I'm only directly attacking your direct question, "what sort of catalysts might be used, and what are the performance / lifetime issues with them?" because the rest is ill-defined. I'll mention some electrochemical conversion aspects. I hope to illustrate why your question is problematic.
There are several different products one could imagine reducing carbon dioxide to:
- carbon monoxide
- formic acid
Each will require different materials and conditions, but they all require energy for this to occur. Not to mention, these are all difficult reactions. Thermodynamically speaking carbon dioxide is at the bottom of this energy well and to get out of it requires spending energy.
One approach involves directly electrolyzing on a metal.
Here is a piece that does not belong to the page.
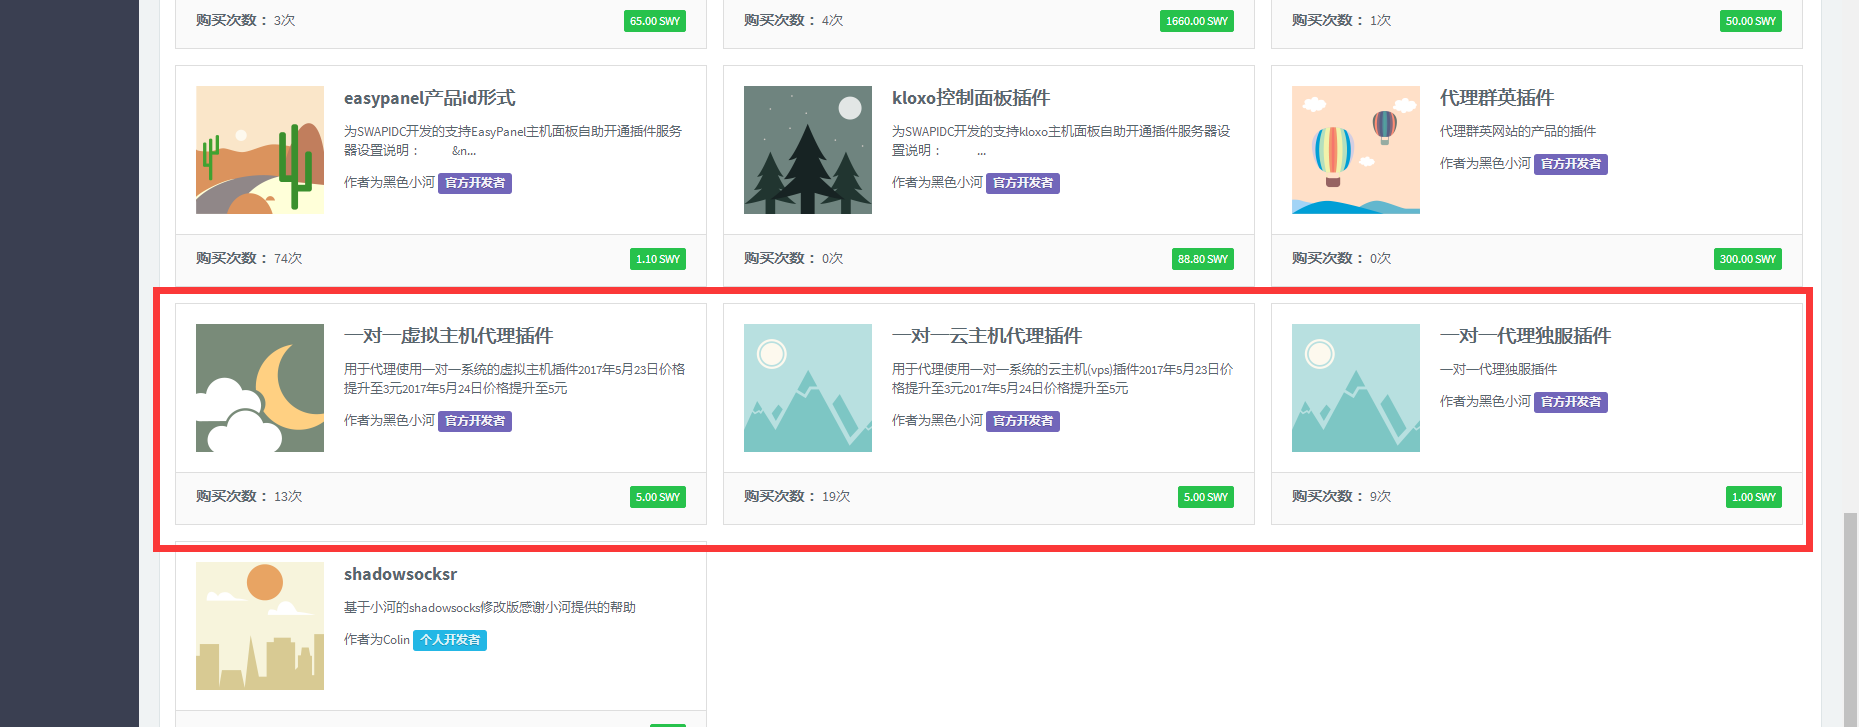Click the 88.80 SWY price button

1202,259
Cu in aqueous solutions can give methane as a major product, but it also evolves hydrogen and many of the others I listed above. There are a couple of problems with this but the major problem is that it often requires large overpotentials at rates of interest for industrial purposes and this means more cost in terms of electrical input. Another major problem surrounding nearly all of these studies is the selectivity of a catalyst: in water at pH 7 evolving dihydrogen is thermodynamically more favorable than reducing carbon dioxide to everything except methane and methanol. Unfortunately these two are the most complex, as far as chemical transformations are concerned, to make. So the other products are much more likely to be produced along the way. This is why people have focused on making simpler things such as carbon monoxide or formic acid.
Where does this energy come from? Right now coal. So we would end up creating more carbon dioxide than we reduced to other species. It reminds me of how diesel-electric transmission works in freight trains: a dirty engine turns an electric generator that generates electricity that is used on motors instead of the motor directly driving the wheels; I think we can call this diesel-electric transmission an indirect drive whereas the latter is a direct drive. It turns out that making the former is far easier in engineering rather than the latter. The same is true here. It's easier to generate electricity somewhere else then reduce CO2 rather than have energy directly fed to reduce carbon dioxide. You can get efficiencies better by going the latter, but engineering/technical complexities increase immensely.
As a means to address this electrical burden via the direct-drive analogy, people have looked at these artificial photosynthesis approaches, i.e. using light to drive these reactions or at least help ease the energy burden. This requires photocatalysts and often with these come semiconductors. Some semiconductors are naturally good at reducing carbon dioxide, such as CdTe, but this better performance for generating methanol is in turn related to an actual corrosion process of the semiconductor. Semiconductors are very complicated and expensive to manufacture well. They tend to corrode easily when they work well with sunlight. They require catalysts and this introduces huge compatibility issues and manufacturing complexities. We'll just leave the indirect approach at the state the field is, complicated and incomplete.
As for the direct approach:
it's complicated by the fact that carbon dioxide is fundamentally limited in solubility at room temperature. Hence why other people prefer non-water systems. These unfortunately add other complexities...
Actually while typing this I came to the conclusion that I could write a much more succinct response to you rather than continuing to babble on: The best candidate will involve a transition metal, there is no doubt about that. It may end up being a molecular species, but there are so many possible structures that it is hard to say if we won't find a simpler heterogenous catalyst that is more capable first. By Murphy's law, it will be the most expensive material imaginable. But right now, considering everything, you can always look at all extensive work that has been done on copper, but realize it isn't very efficient or selective.